Passage section start

Most staff like the new way of working with the community as a partner and see the benefits of community action. The ten staff members of the Health Promotion Units were trained as trainers for FGP/FAP staff. They have developed considerable skills in training, supporting and monitoring village health committees and FGP/FAP staff. One can conclude that the Community Action for Health model on rayon level is functioning and has been successfully integrated into the health system.

Community Action: Campaign strategies have been developed and implemented on control of anaemia (through improvement of nutrition), iodised salt promotion, brucellosis control and control of alcohol abuse. Participator Action Research is an integral part of all campaign strategies.

For iodised salt promotion village health committee tested salt in a large majority of households, controlled salt at retailers regularly and distributed test kits to all retailers for use at whole sale markets. Prevalence of iodated salt in households rose from 67% (2002) to 92% (2003); country wide it remained almost unchanged during the same period (69% and 72%, respectively). The costs for the campaign were 2000 USD.

For improved nutrition village health committee distributed seeds of beans, red beet and carrots to around 30,000 households; as beans were unknown they provided training in planting, cooking and preserving them. The costs amounted to 5000 USD.

To reduce alcohol consumption village health committees analysed yearly alcohol consumption and costs with over 60 % of families, compiled the results on village level, facilitated a discussion on which new traditions in relation to alcohol the village community would like to adopt and currently implements a campaign on these new traditions. A family in average spends about 1000 Som per year on alcohol, a village in average 5000 USD and the whole oblast about 450,000 USD. These figures, researched by the village health committees, have helped to change attitude to alcohol and prepare people for change. The costs for this campaign were 3600 USD.

For Brucellosis village health committees distributed the information material developed by the project to all households. This year an intensified campaign involving will focus on 4 key measures to prevent human contamination from animals; village health committee involve all school parliaments in this. The incidence rate has not fallen so far. Human brucellosis will not decisively drop as long as veterinary brucellosis is not controlled. The project works with other donors on advocacy towards the veterinary department for a reform of control measures. The costs for the brucellosis campaign were 51,000 USD, most of it for printing brochures, one for each household.

Passage section end
Data supplied section start

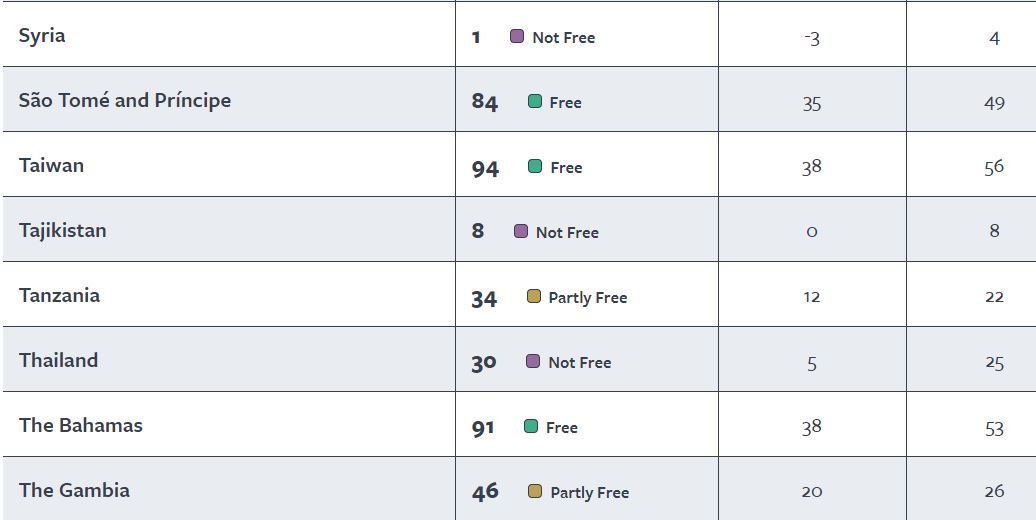
Task: Click Taiwan's total score of 94
Action: pos(485,168)
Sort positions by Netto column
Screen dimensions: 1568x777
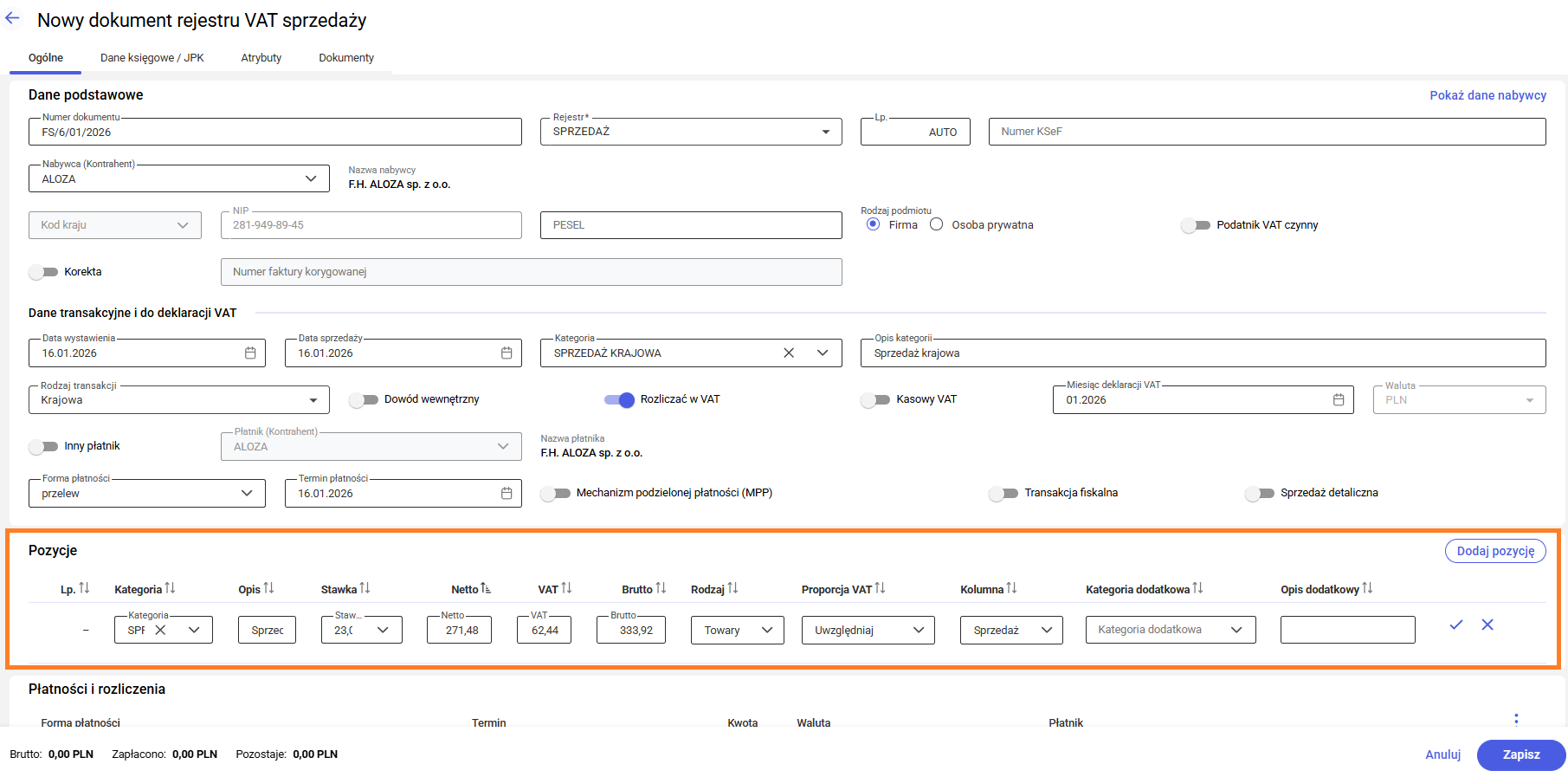[x=486, y=589]
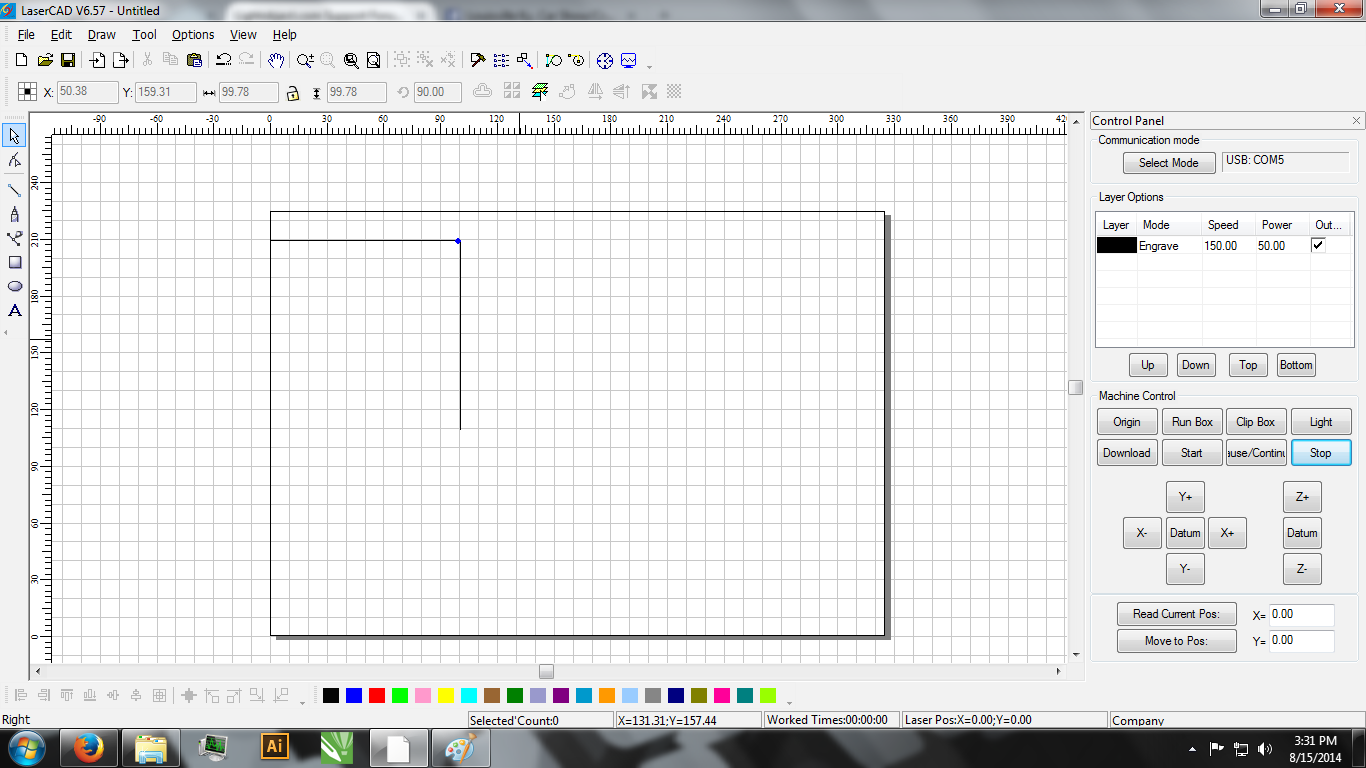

Data supplied section end

* Complete the following
1. According to the passage on community action for health, what was the prevalence of iodated salt in households in 2003?
2. List the subjects of the campaign strategies that the passage on community action for health says have been developed and implemented.
3. Transcribe the passage on community action for health from "For improved nutrition" up to and including "to 5000 USD.".

* Expected results
1. 92%

2.
- Control of anaemia (through improvement of nutrition)
- Iodised salt promotion
- Brucellosis control
- Control of alcohol abuse

3.
For improved nutrition village health committee distributed seeds of beans, red beet and carrots to around 30,000 households; as beans were unknown they provided training in planting, cooking and preserving them. The costs amounted to 5000 USD.